As for the final question, whether an independent Scotland would strengthen or weaken capital, I'm surprised - well, I'm not - that the principal organisations of British Trotskyism have comparatively little to say. For a tradition famous for blood curdling descriptions of capitalism's inevitable demise, ignoring this matter is out of character. There are a few nods toward City panic, but they'd get over it. However, like the SNP themselves, they duck the issue of economic sovereignty - that "sharing the pound" means an undue and anti-democratic influence by the Bank of England and the Treasury over independent Scotland's economy. The SNP's stated policy of cutting corporation tax by up to three pence is an attempt to entice English business in a race to the bottom. The existence of the border and allows capital to push down living standard by threatening easy relocation. And worst of all, an independent Scotland is in a weaker position vs North Sea oil interests, the bond markets, finance capital generally, and our friends in StageCoach, Ineos, and News International. Similarly Scotland's departure makes the rest of the NewK weaker vis a vis capital too. Were Yes led by a radicalised labour movement supported by mass activism, the story would be different. But it's not. True, the British government's record of standing up to capital these last 30 years has merely exposed its belly for a tickle, but the existence of two separate states on a single island is a recipe for divide and rule. Such is the nature of the beast.

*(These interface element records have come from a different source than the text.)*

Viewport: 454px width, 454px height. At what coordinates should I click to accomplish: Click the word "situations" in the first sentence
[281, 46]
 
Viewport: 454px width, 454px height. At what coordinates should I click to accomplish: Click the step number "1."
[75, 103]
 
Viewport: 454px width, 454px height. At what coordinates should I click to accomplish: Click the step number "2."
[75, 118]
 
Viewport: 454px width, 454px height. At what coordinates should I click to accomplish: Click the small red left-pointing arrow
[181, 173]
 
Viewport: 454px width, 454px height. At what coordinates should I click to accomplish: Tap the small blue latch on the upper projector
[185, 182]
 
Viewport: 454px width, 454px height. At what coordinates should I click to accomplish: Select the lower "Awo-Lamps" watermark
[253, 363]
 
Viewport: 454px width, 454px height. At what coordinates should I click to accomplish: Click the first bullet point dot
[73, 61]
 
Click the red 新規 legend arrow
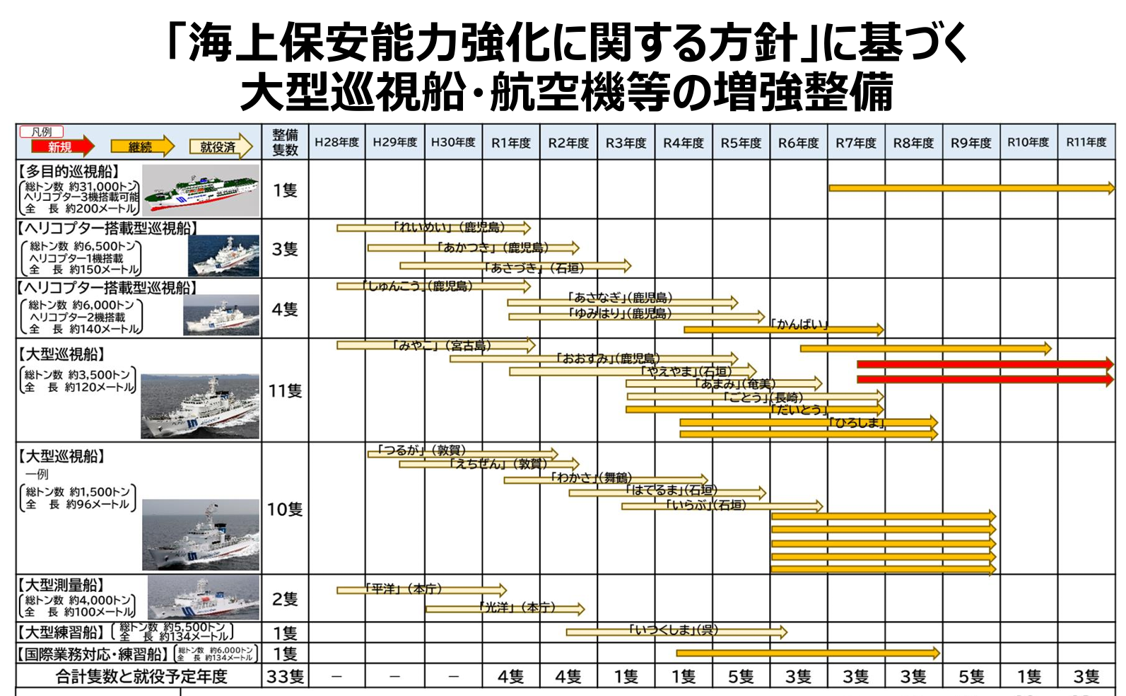62,146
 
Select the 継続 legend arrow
141,146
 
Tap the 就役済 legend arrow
220,146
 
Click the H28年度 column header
337,142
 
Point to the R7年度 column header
856,143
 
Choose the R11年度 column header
1086,142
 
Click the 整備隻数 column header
285,142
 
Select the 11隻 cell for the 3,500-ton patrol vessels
285,390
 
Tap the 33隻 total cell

Ultimately, the positions taken by the SP, SWP and CF are a result of a bind they find themselves in. As advocates of radical change, they cannot well pass up the opportunity of being seen as best builders and organisers of that change. It gives them a wider audience, the possibility to spread influence, sell papers (in the SP and SWP's case) and win over new recruits. Their view, their perspectives on the Yes movement and independence is not so much refracted through a socialist strategy appropriate to Britain at this moment but what needs to be done to guarantee their own growth and survival. And in this they show a readiness to put narrow group interests before those of the class they seek to lead. Again.